» REQUIREMENT
From the first line to the last, write out the material exactly.

════

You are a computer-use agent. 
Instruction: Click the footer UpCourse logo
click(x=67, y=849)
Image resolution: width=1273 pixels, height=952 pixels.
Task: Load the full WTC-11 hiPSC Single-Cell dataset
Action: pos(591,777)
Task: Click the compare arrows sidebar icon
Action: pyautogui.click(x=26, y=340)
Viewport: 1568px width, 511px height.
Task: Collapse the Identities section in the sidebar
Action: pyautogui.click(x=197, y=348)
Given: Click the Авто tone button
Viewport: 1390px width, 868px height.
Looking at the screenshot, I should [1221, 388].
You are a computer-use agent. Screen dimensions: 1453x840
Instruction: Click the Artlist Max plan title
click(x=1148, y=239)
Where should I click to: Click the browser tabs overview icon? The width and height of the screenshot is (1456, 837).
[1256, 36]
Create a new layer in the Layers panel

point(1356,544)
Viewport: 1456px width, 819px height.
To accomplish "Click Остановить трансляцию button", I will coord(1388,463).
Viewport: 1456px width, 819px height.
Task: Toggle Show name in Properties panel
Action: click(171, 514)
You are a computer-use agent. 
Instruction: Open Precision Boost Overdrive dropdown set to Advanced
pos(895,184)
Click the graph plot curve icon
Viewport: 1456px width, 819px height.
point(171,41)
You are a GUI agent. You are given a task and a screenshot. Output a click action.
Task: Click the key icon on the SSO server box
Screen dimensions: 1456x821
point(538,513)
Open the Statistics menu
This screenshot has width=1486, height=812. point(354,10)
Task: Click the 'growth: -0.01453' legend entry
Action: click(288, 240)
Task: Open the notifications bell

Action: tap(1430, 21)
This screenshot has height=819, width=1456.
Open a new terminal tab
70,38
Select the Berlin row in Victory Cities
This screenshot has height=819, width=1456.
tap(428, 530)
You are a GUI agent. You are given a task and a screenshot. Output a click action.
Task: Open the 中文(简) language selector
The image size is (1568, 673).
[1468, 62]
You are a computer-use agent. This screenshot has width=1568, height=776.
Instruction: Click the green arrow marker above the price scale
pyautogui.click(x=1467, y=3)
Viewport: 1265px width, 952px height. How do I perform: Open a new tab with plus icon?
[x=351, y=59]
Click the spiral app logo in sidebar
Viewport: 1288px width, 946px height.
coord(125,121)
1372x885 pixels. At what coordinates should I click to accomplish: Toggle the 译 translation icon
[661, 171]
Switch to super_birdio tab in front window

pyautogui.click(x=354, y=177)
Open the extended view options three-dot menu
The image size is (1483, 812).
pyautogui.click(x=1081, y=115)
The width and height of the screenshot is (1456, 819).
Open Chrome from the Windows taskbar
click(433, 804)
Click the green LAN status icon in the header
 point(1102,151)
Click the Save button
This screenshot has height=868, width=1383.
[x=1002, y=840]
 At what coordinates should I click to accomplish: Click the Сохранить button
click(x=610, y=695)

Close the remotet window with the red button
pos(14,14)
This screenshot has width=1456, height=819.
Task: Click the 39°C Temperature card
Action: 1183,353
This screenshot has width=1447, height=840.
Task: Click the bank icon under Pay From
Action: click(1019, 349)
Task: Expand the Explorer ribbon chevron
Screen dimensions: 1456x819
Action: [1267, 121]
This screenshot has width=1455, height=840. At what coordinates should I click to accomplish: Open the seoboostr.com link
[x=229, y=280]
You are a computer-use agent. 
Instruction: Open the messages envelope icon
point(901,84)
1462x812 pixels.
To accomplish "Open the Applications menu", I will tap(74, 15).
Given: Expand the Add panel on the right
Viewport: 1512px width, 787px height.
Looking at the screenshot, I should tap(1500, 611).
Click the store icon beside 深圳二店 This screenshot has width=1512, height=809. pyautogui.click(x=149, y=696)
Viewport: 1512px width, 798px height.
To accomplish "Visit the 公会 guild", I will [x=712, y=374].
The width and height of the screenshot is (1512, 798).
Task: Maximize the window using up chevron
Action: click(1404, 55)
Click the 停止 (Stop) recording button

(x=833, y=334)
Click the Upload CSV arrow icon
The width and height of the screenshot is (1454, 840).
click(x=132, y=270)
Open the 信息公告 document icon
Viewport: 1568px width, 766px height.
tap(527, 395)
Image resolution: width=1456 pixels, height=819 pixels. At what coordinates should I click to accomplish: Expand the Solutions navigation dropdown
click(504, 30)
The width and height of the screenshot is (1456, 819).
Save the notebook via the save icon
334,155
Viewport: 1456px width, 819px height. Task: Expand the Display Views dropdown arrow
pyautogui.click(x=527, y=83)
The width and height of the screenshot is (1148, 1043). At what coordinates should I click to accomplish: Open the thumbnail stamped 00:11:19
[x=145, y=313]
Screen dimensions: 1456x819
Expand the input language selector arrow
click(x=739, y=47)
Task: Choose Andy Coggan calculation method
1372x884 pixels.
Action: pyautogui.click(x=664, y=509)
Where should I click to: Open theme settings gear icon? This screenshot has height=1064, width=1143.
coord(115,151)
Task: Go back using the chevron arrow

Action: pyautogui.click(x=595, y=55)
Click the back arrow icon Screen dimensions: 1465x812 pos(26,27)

════

» SOLUTION TO THIS PROBLEM
You are a computer-use agent. 
Instruction: Click the footer UpCourse logo
click(x=67, y=849)
Image resolution: width=1273 pixels, height=952 pixels.
Task: Load the full WTC-11 hiPSC Single-Cell dataset
Action: pos(591,777)
Task: Click the compare arrows sidebar icon
Action: pyautogui.click(x=26, y=340)
Viewport: 1568px width, 511px height.
Task: Collapse the Identities section in the sidebar
Action: pyautogui.click(x=197, y=348)
Given: Click the Авто tone button
Viewport: 1390px width, 868px height.
Looking at the screenshot, I should [1221, 388].
You are a computer-use agent. Screen dimensions: 1453x840
Instruction: Click the Artlist Max plan title
click(x=1148, y=239)
Where should I click to: Click the browser tabs overview icon? The width and height of the screenshot is (1456, 837).
[1256, 36]
Create a new layer in the Layers panel

point(1356,544)
Viewport: 1456px width, 819px height.
To accomplish "Click Остановить трансляцию button", I will coord(1388,463).
Viewport: 1456px width, 819px height.
Task: Toggle Show name in Properties panel
Action: click(171, 514)
You are a computer-use agent. 
Instruction: Open Precision Boost Overdrive dropdown set to Advanced
pos(895,184)
Click the graph plot curve icon
Viewport: 1456px width, 819px height.
point(171,41)
You are a GUI agent. You are given a task and a screenshot. Output a click action.
Task: Click the key icon on the SSO server box
Screen dimensions: 1456x821
point(538,513)
Open the Statistics menu
This screenshot has width=1486, height=812. point(354,10)
Task: Click the 'growth: -0.01453' legend entry
Action: click(288, 240)
Task: Open the notifications bell

Action: tap(1430, 21)
This screenshot has height=819, width=1456.
Open a new terminal tab
70,38
Select the Berlin row in Victory Cities
This screenshot has height=819, width=1456.
tap(428, 530)
You are a GUI agent. You are given a task and a screenshot. Output a click action.
Task: Open the 中文(简) language selector
The image size is (1568, 673).
[1468, 62]
You are a computer-use agent. This screenshot has width=1568, height=776.
Instruction: Click the green arrow marker above the price scale
pyautogui.click(x=1467, y=3)
Viewport: 1265px width, 952px height. How do I perform: Open a new tab with plus icon?
[x=351, y=59]
Click the spiral app logo in sidebar
Viewport: 1288px width, 946px height.
coord(125,121)
1372x885 pixels. At what coordinates should I click to accomplish: Toggle the 译 translation icon
[661, 171]
Switch to super_birdio tab in front window

pyautogui.click(x=354, y=177)
Open the extended view options three-dot menu
The image size is (1483, 812).
pyautogui.click(x=1081, y=115)
The width and height of the screenshot is (1456, 819).
Open Chrome from the Windows taskbar
click(433, 804)
Click the green LAN status icon in the header
 point(1102,151)
Click the Save button
This screenshot has height=868, width=1383.
[x=1002, y=840]
 At what coordinates should I click to accomplish: Click the Сохранить button
click(x=610, y=695)

Close the remotet window with the red button
pos(14,14)
This screenshot has width=1456, height=819.
Task: Click the 39°C Temperature card
Action: 1183,353
This screenshot has width=1447, height=840.
Task: Click the bank icon under Pay From
Action: click(1019, 349)
Task: Expand the Explorer ribbon chevron
Screen dimensions: 1456x819
Action: [1267, 121]
This screenshot has width=1455, height=840. At what coordinates should I click to accomplish: Open the seoboostr.com link
[x=229, y=280]
You are a computer-use agent. 
Instruction: Open the messages envelope icon
point(901,84)
1462x812 pixels.
To accomplish "Open the Applications menu", I will tap(74, 15).
Given: Expand the Add panel on the right
Viewport: 1512px width, 787px height.
Looking at the screenshot, I should tap(1500, 611).
Click the store icon beside 深圳二店 This screenshot has width=1512, height=809. pyautogui.click(x=149, y=696)
Viewport: 1512px width, 798px height.
To accomplish "Visit the 公会 guild", I will [x=712, y=374].
The width and height of the screenshot is (1512, 798).
Task: Maximize the window using up chevron
Action: click(1404, 55)
Click the 停止 (Stop) recording button

(x=833, y=334)
Click the Upload CSV arrow icon
The width and height of the screenshot is (1454, 840).
click(x=132, y=270)
Open the 信息公告 document icon
Viewport: 1568px width, 766px height.
tap(527, 395)
Image resolution: width=1456 pixels, height=819 pixels. At what coordinates should I click to accomplish: Expand the Solutions navigation dropdown
click(504, 30)
The width and height of the screenshot is (1456, 819).
Save the notebook via the save icon
334,155
Viewport: 1456px width, 819px height. Task: Expand the Display Views dropdown arrow
pyautogui.click(x=527, y=83)
The width and height of the screenshot is (1148, 1043). At what coordinates should I click to accomplish: Open the thumbnail stamped 00:11:19
[x=145, y=313]
Screen dimensions: 1456x819
Expand the input language selector arrow
click(x=739, y=47)
Task: Choose Andy Coggan calculation method
1372x884 pixels.
Action: pyautogui.click(x=664, y=509)
Where should I click to: Open theme settings gear icon? This screenshot has height=1064, width=1143.
coord(115,151)
Task: Go back using the chevron arrow

Action: pyautogui.click(x=595, y=55)
Click the back arrow icon Screen dimensions: 1465x812 pos(26,27)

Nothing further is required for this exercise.